From Another Man Autumn Winter 2007 issue.
We all wish we could remember: that person’s name; some elusive incident buried deep in our childhood; what exactly it was we went into the room intending to do. Memory, for most of us, is, in the words of Pliny, the Roman author of the Naturalis Historia, “fickle and slippery”, an ungraspable, ever-mutating chaos of images and ideas. It tricks us, deceives us, lets us down when we most need it, and is generally an unreliable narrator of the story of our life.

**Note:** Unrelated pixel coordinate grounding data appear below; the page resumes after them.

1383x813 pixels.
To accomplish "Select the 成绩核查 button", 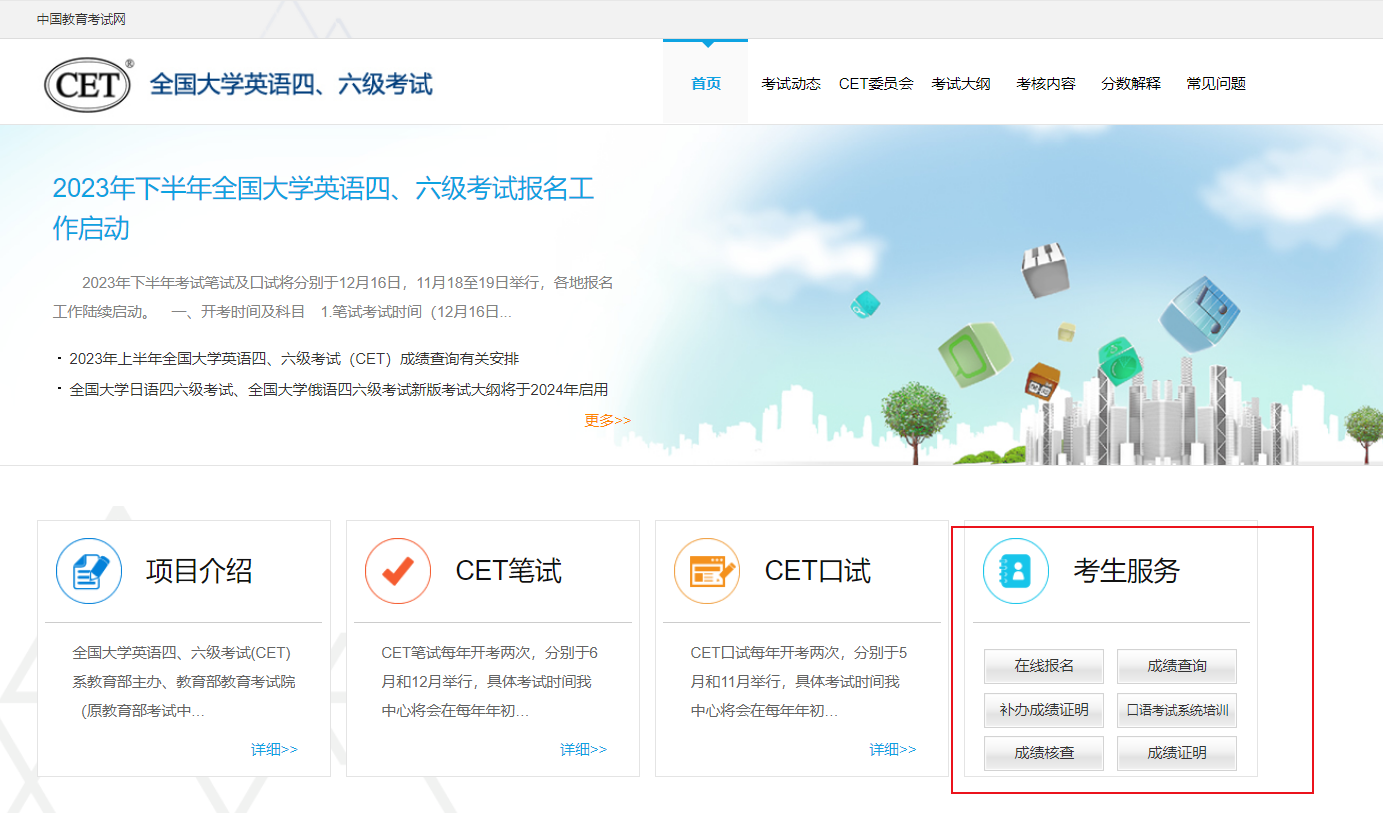I will [1044, 753].
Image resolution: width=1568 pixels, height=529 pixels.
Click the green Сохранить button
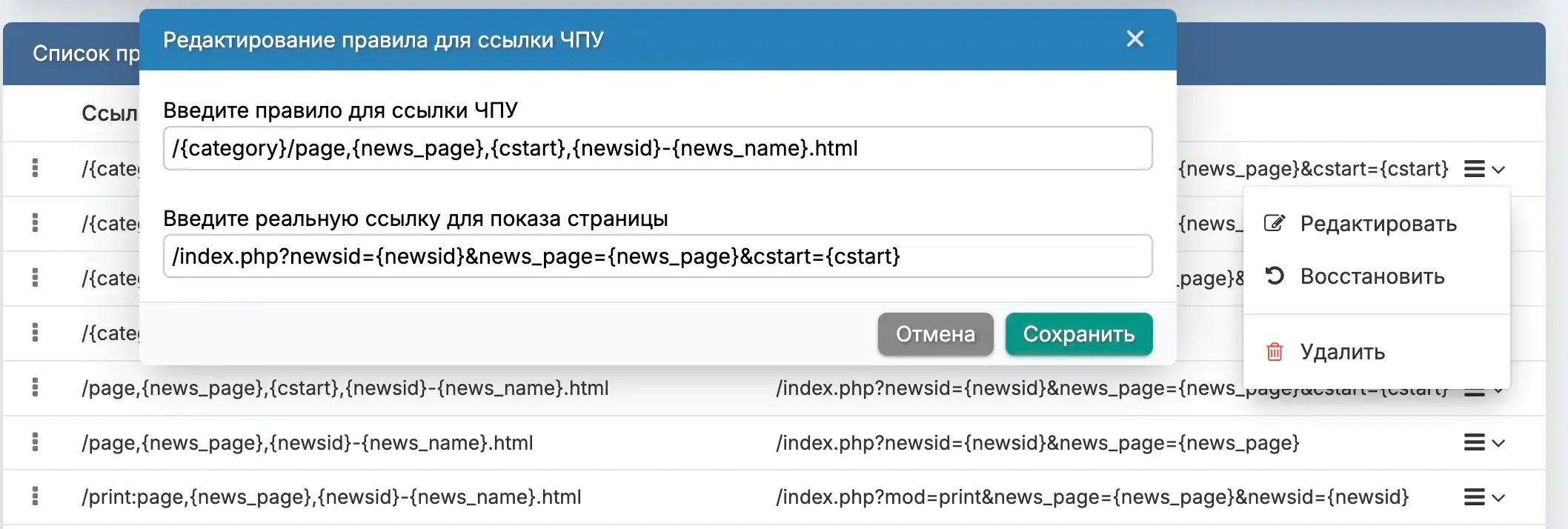(x=1078, y=334)
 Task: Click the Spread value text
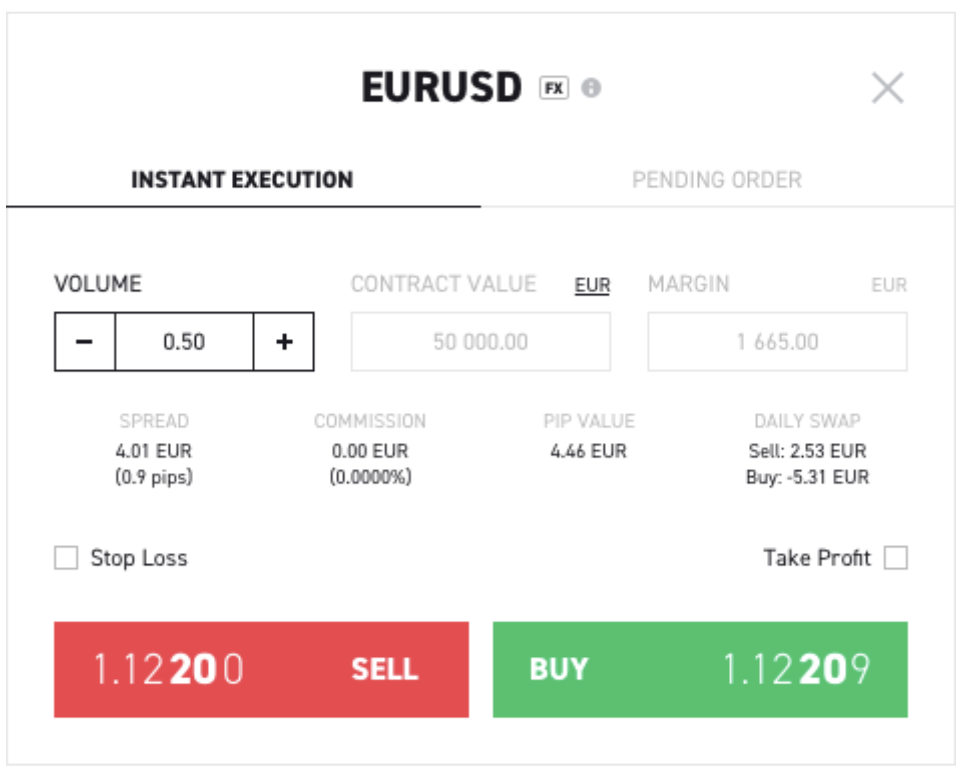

Yet for a very small elite of people – between 50 and 100 individuals at any given time in history, scientists believe – memory is not like this at all. For these people, almost invariably men and labelled either as autistic savants or mnemonists, memory is as clear and absolute as the magazine you are holding in your hands. They can “read” the past as easily and accurately as you are reading these words. How would it feel to relive entirely the images, sounds, smells and emotions of your fifth birthday party, say, or to read a novel once and then recite it, all 100,000 words of it, without making a single mistake? Aren’t you envious? Well, you shouldn’t be.
Perhaps the most famous of all literary mnemonists is the young Uruguayan man described in Borges’s story, “Funes the Memorious”. Funes, we are told, is able to tell the exact time without even glancing at the sky. Unlikely, you may think, but that is nothing compared to his abilities after he is thrown from a horse and knocked unconscious. When he comes to, Funes finds he has lost the use of his legs, but that, in recompense, he is able to remember everything: “The present was so rich, so clear, that it was almost unbearable, as were his oldest and even his most trivial memories.”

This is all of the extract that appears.